Ankara’da en çok Covid-19 vakasının görüldüğü ilçe Altındağ. Virüs belediye çalışanlarına da yoğun olarak bulaşmış durumda.
Ankara’daki hastaneler dışarıdan da hasta kabul ediyor. Kapasite bu yüzden zorlanmaya ve dolmaya başlamış.
Salgının Türkiye’ye ulaşması ve ilk kez yüksek noktalara çıktığı dönemde bazı acil tıp doktorlarıyla konuşmuştuk. Konuştuğumuz doktorları tekrar aradık, tamamı enfekte olmuş ve hastalığı atlatmış. Doktorlar, “Sağlık çalışanları en çok viral yük ile karşı karşıya olanlar. Tükenmişlik ve tıkanma yaşayan çok arkadaşımız var. İstifayı düşünenler artıyor, ancak istifa yasak. Sosyal açıdan inanılmaz bir kısıtlama içindeyiz, fiziksel yorgunluk, mental yorgunluk yoğun, psikolojik sorunlar görülmeye başlandı. Yük artınca hastanelerde koordinasyon sorunları yaşanmaya başladı” diye durumu anlatıyor.
Covid-19 testleri karaborsaya düşmüş. 120 TL’ye yapan yerler de var, 340 TL’ye de.
Geçen haftalarda yazmıştık, 25 makam şoföründen 17’sinin enfekte olduğu Sağlık Bakanlığı merkez teşkilatında durum daha da zorlaştı. En son aldığımız bilgilere göre binada toplamda 600 kişinin enfekte olduğu, seyreltilmiş çalışma sistemine geçildiği, katlara ve odalara belli sayıda insan dışında kimsenin alınmadığı yönünde.

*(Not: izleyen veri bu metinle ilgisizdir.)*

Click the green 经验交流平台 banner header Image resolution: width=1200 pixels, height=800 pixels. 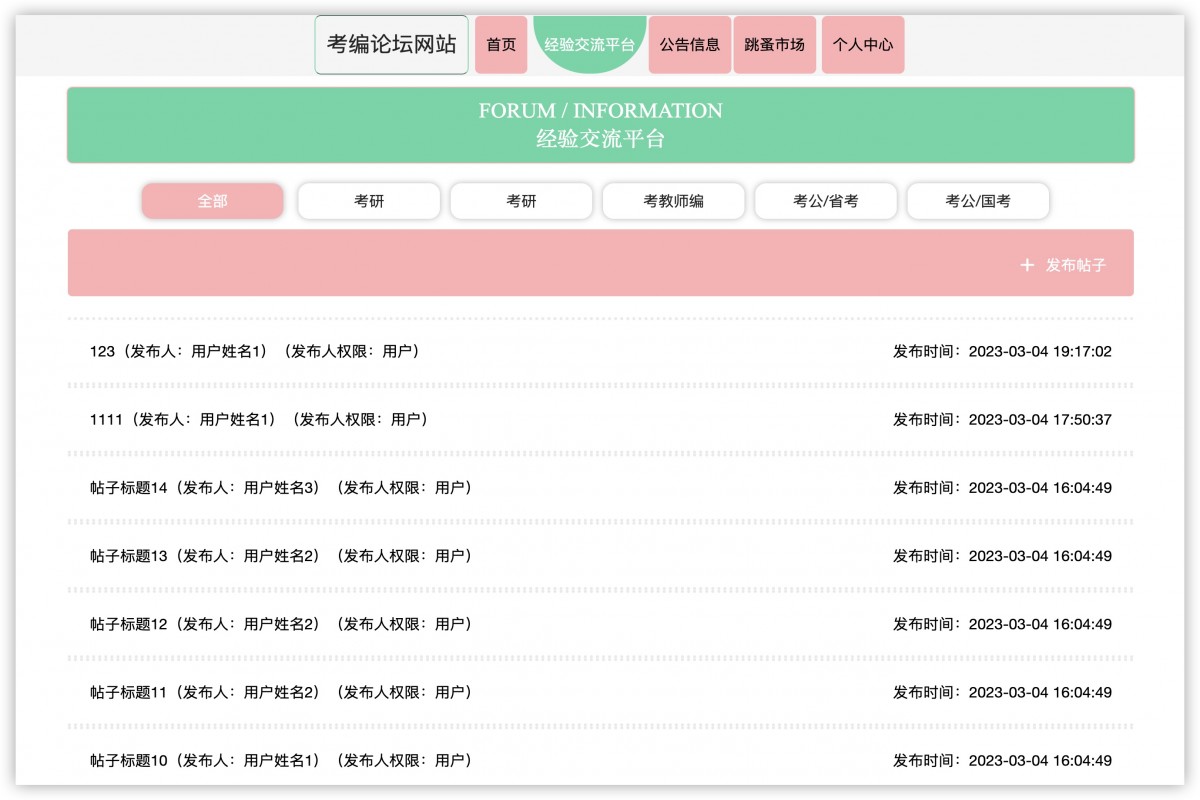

Polisler sokaklarda sürekli insanlarla içi içe. Görevleri bu. Ancak bu kendi sağlıkları açısından da yüksek risk taşıyor. Başkentte enfekte olan polis sayısının da hiç az olmadığı biliniyor. Testlerle personelin durumu kontrol ediliyor ancak enfekte olduğu halde çalışanlara rastlamak da olası.
Sağlık Bakanlığı’nın Hayat Eve Sığar uygulamasını açıp tüm kenti elimizden geldiğince taradık. Virüs yoğunluğu açısından en iyi bölge “Orta derecede riskli” olarak tanımlanıyor. Çoğu bölgede “Yüksek riskli bölgedesiniz” uyarısıyla karşılaşıyoruz.
Verebileceğimiz tek olumlu bilgi, kafe ve lokantalarda maskesiz ve dip dibe oturanlar azalmış.
Başkentteki sanat kurumlarından da yakınmalar gelmeye başladı. Kurumlarda enfekte olan insanlar bulunmasına karşın konser ve gösterim programları sürdürülüyor. Sanatseverlerin salgın nedeniyle etkinliklere eskisi kadar ilgi göstermediği ortada. Ancak faaliyetlerde ısrar ediliyor.
Otobüs durağında konuştuğumuz bir kamu çalışanı kadın, bunalmış durumda her şeyden yakınıyor:
“Havalar da bizi sevmiyor, otobüsle işe geliyorum. Çift maske takıyorum, terliyorum. Evde okula gitmeyen iki çocuğum var, aklım onlarda. İşyerinde virüs kapanlar oldu, zor durumdayız…”
Bazı kurumlardan ise esnek çalışma genelgesinin uygulanmadığı, bütün personelin, hiçbir iş yapmayanların bile işe çağrıldığı yakınmaları geliyor.
Ankara’nın virüsle imtihanı kritik bir aşamada. Okulların açılmasını ise kimse düşünmek istemiyor.